When I do date searches on iGoogle, how is it that horoscopes show in the top three searches>?
They seem to have passed into disrepute compared to a few decades ago when there was more interest in them. However, centuries ago, there was significant attention to astrology. Astrology was closely related to astronomy in 1600. It was a scholarly tradition until the 17th century, and it helped drive the development of astronomy.
An article by Ryan J. Stark says that: "Except for the Bible, no body of documents had a larger circulation in seventeenth-century England than astrological almanacs. " It was in the 1700's that astrology declined.

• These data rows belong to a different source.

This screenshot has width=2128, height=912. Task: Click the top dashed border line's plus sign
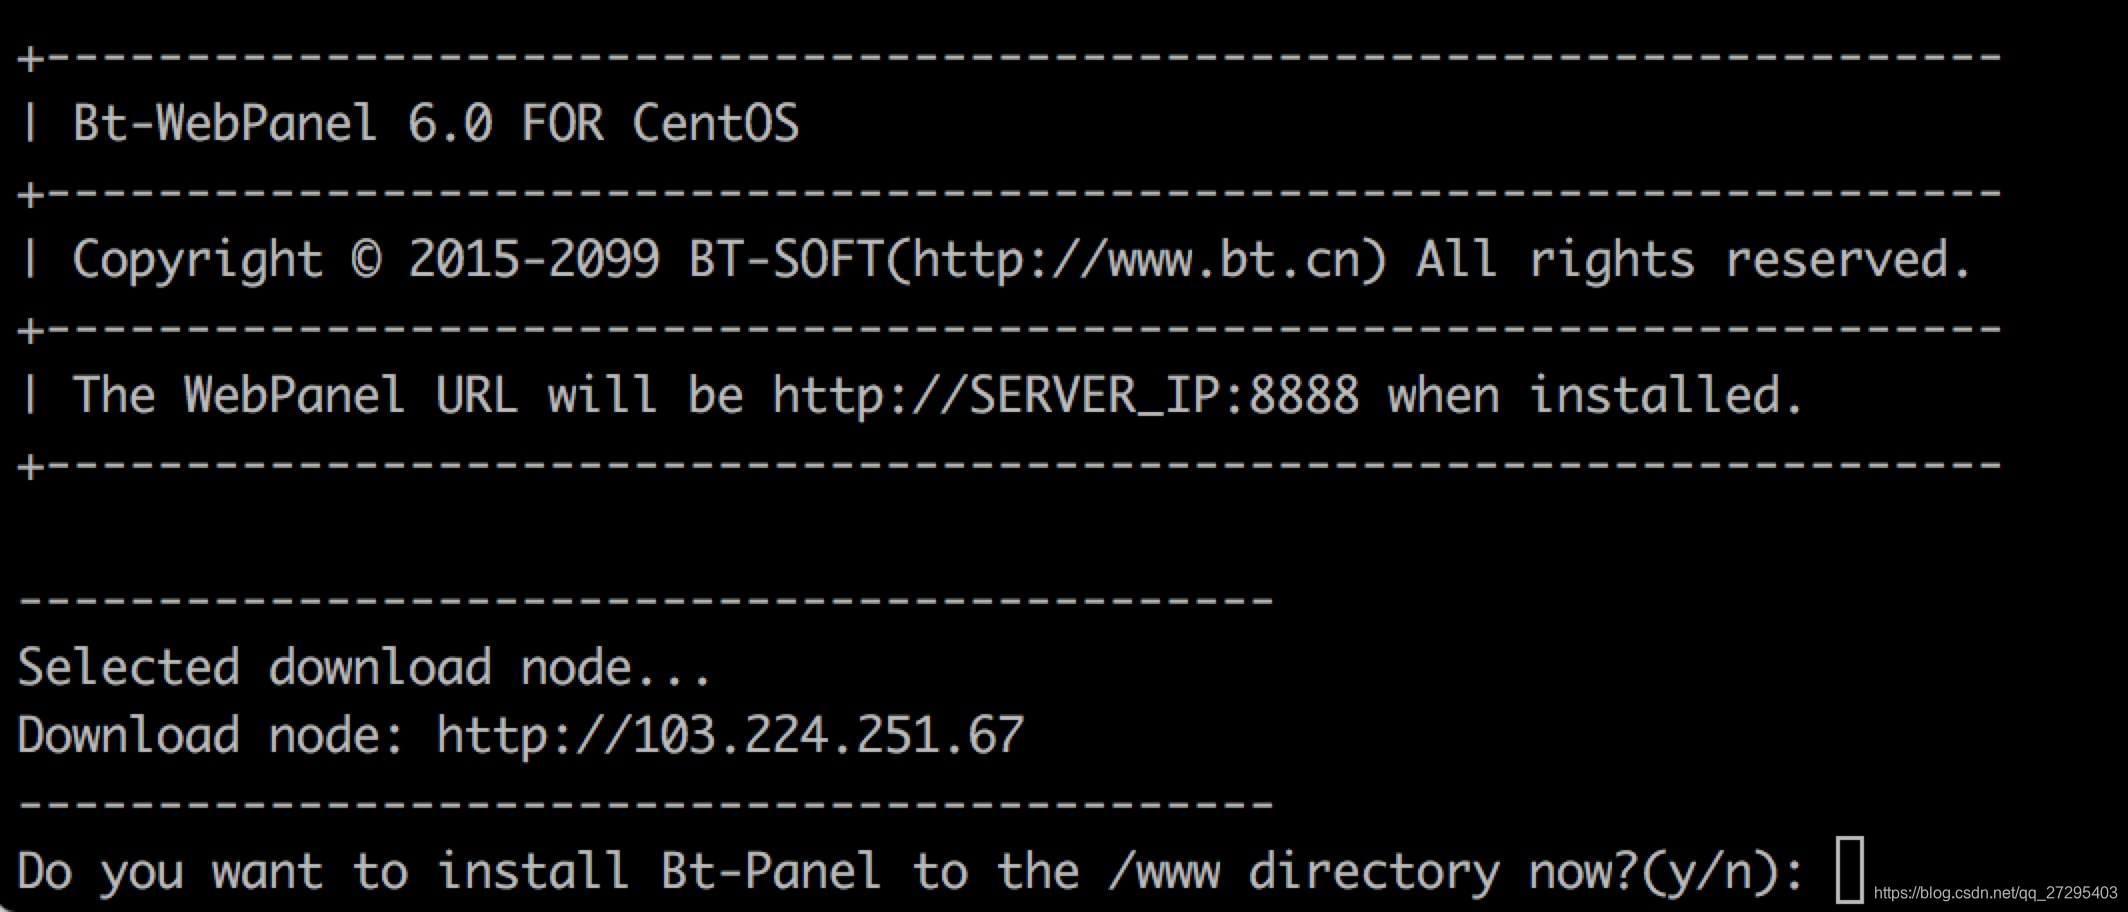[x=31, y=59]
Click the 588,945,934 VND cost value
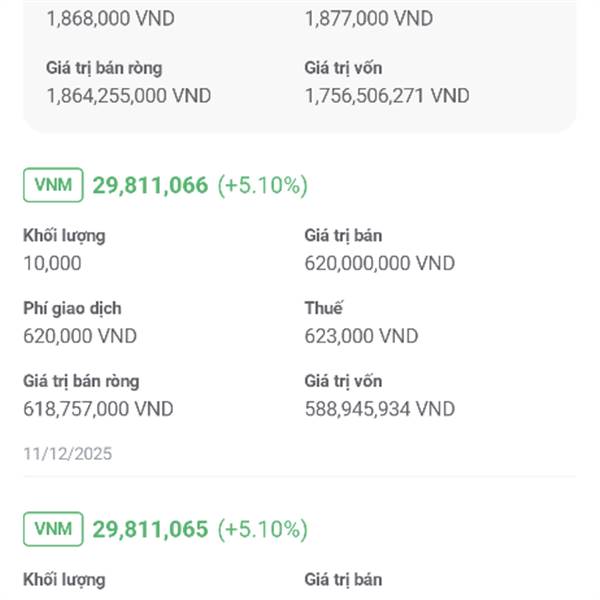600x600 pixels. (x=379, y=409)
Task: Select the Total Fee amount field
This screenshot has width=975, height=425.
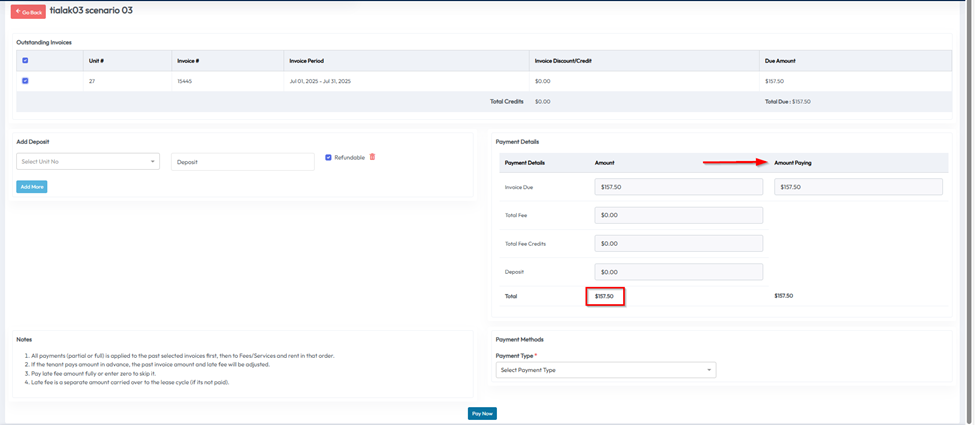Action: [678, 215]
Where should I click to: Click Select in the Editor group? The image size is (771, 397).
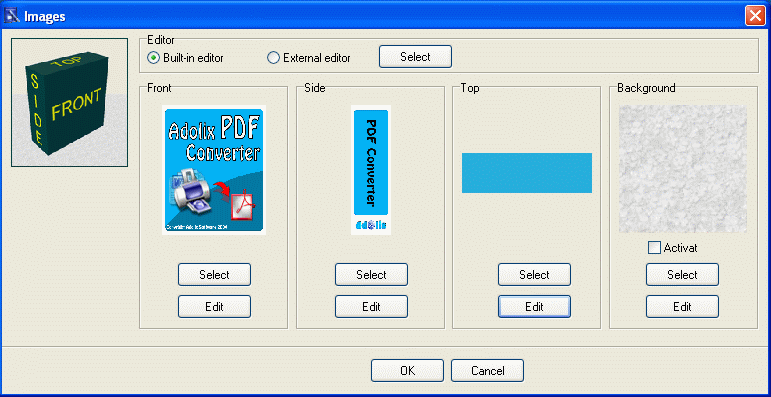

Here we are today with newspapers and magazines in our time including the daily horoscope, and somehow persisting. I found the answers in an article in the Smithsonian "How are Horoscopes Still a Thing?" The newspaper horoscope is accredited to R.H. Naylor, a prominent British astrologer of the first half of the 20th century. He did the horoscope for the recently born Princess Margaret in 1930, and it somehow was a tipping point for the popular consumption of horoscopes. Naylor did some predicting that seemed to come true, so he started a weekly column.
And why do horoscopes continue to run so many decades later? Readers like them. There seems to be little scientific proof that astrology is an accurate predictor of personality traits, future destinies, love lives, or anything else.
And for many people they go online to find out what their horoscope says for today. Is it your birthday?